= Job =
State how many lines of the items below contain the string "perform". Give only the number.
★ ★ ★ ★
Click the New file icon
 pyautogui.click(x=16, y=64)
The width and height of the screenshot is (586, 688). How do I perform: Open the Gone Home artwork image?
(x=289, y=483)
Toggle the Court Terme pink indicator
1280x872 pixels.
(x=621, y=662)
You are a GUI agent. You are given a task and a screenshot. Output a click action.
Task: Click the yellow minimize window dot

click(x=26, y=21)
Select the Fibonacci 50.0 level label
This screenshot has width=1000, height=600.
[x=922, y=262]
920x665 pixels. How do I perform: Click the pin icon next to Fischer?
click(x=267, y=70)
★ ★ ★ ★
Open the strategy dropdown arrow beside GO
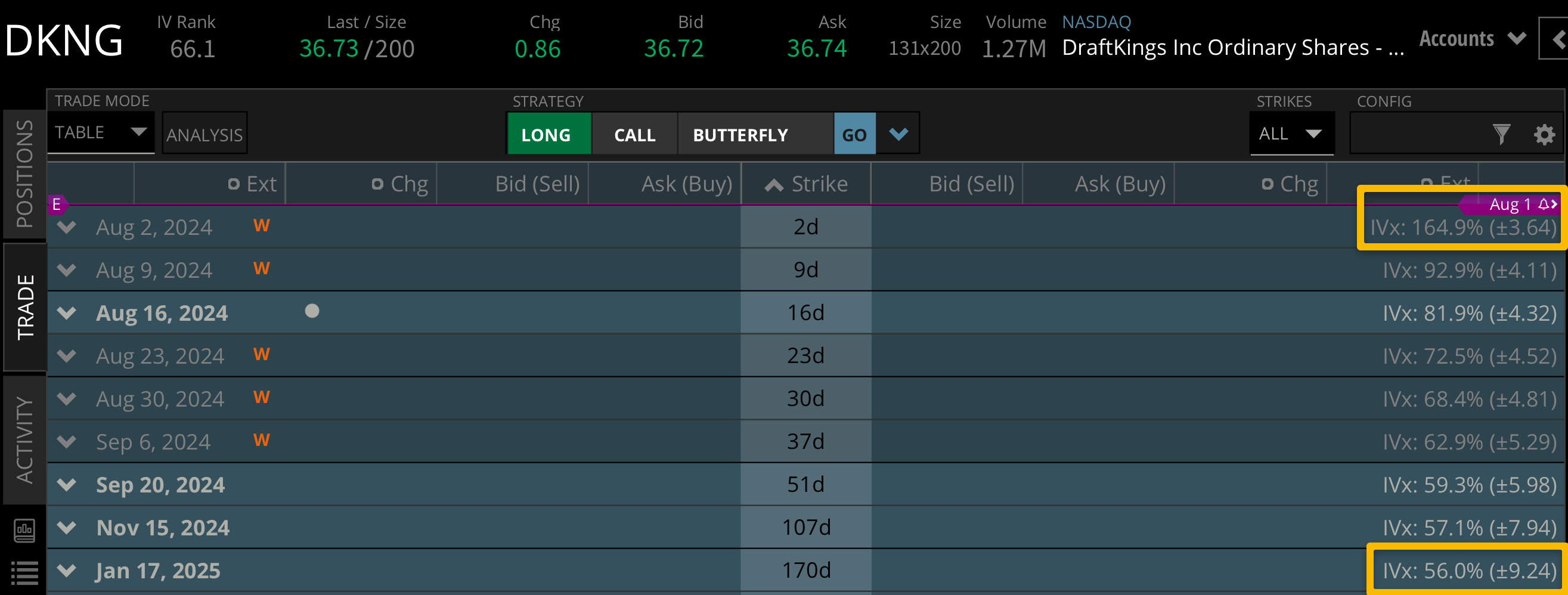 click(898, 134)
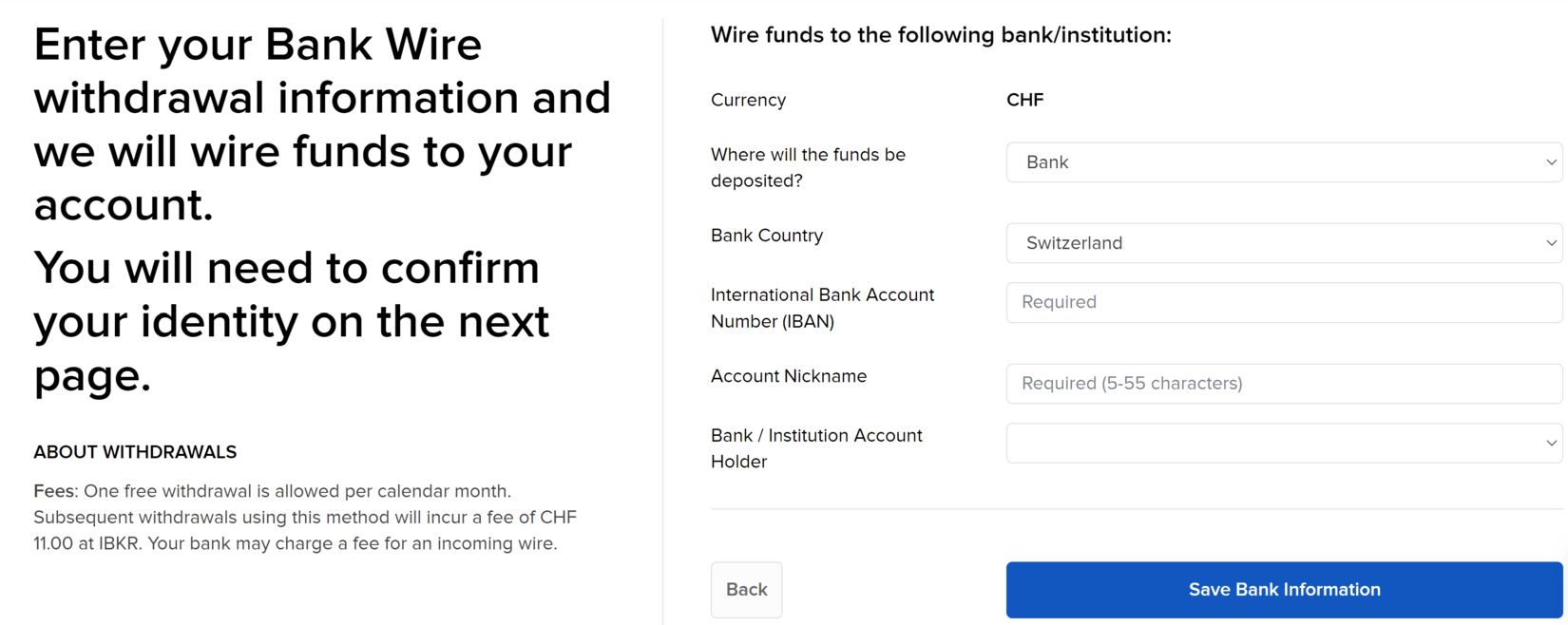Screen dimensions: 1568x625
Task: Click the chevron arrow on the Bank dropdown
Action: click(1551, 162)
★ ★ ★ ★
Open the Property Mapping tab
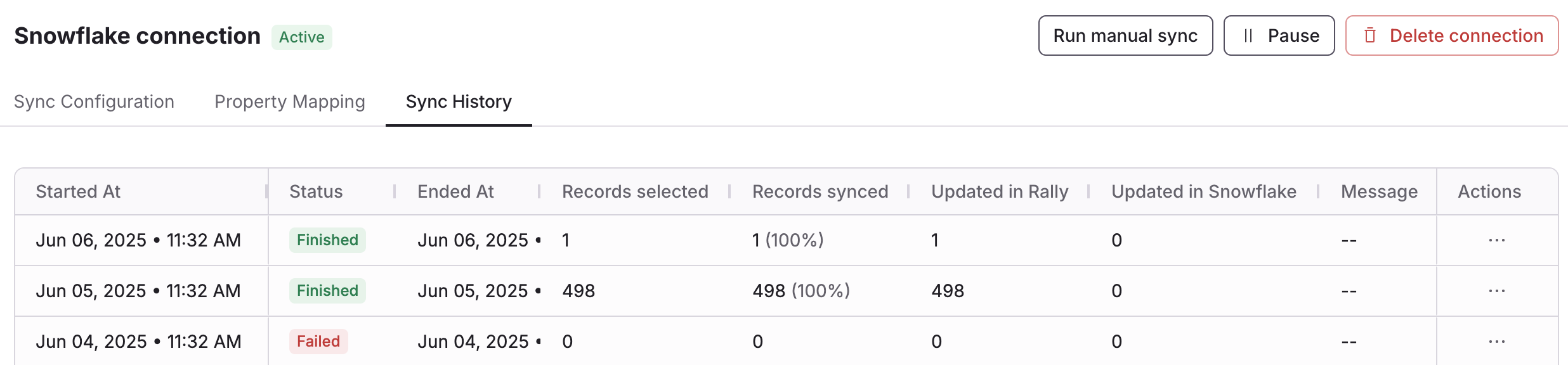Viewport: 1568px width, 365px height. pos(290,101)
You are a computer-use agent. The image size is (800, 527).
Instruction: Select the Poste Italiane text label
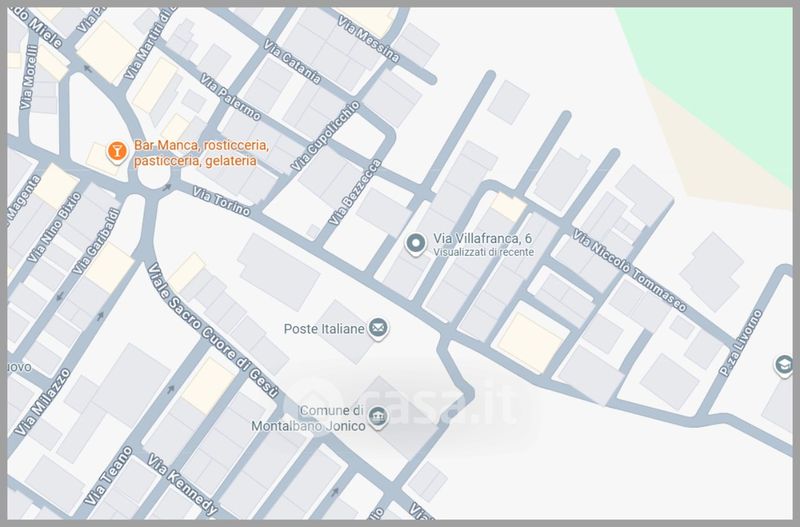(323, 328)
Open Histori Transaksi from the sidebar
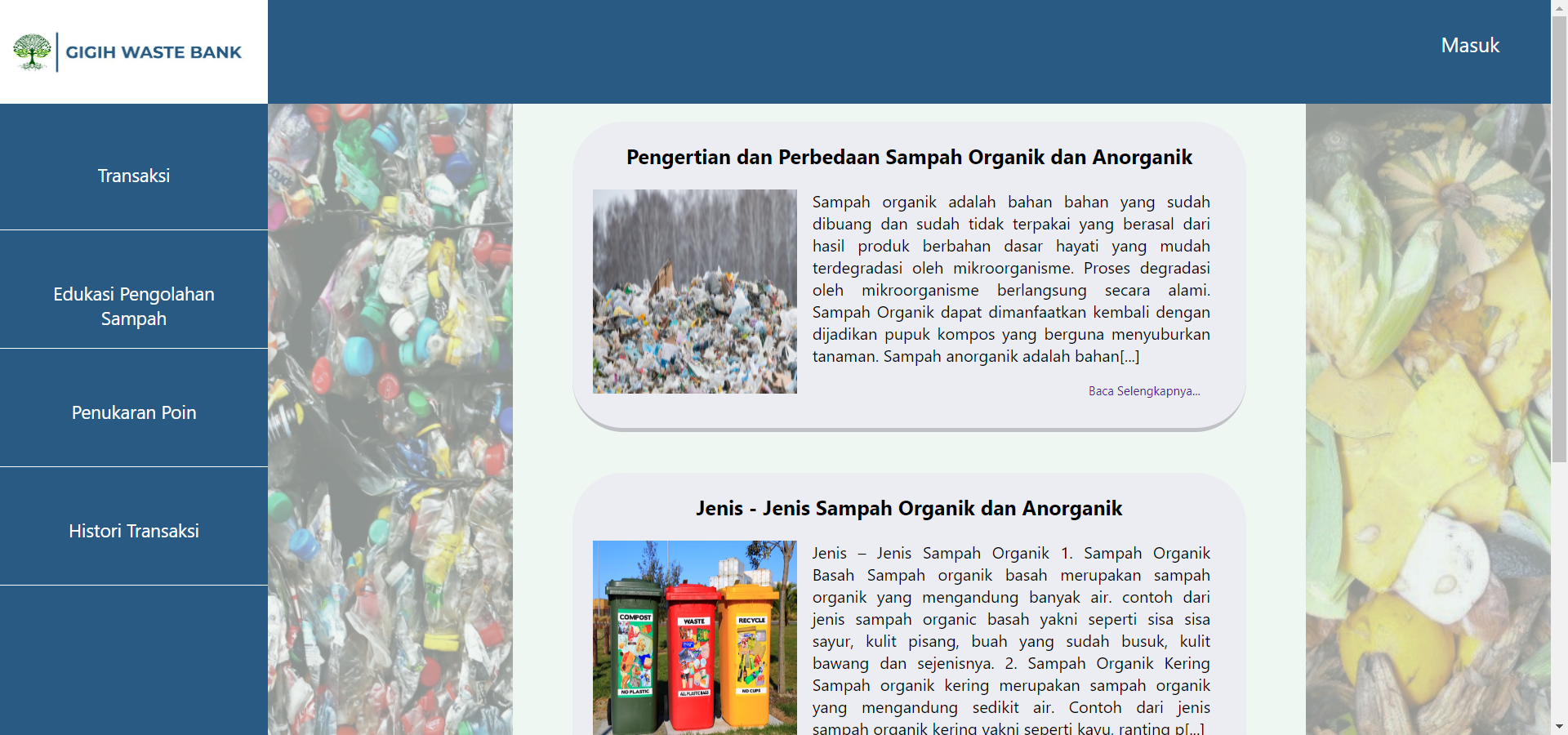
★ ★ ★ ★
= Written response =
2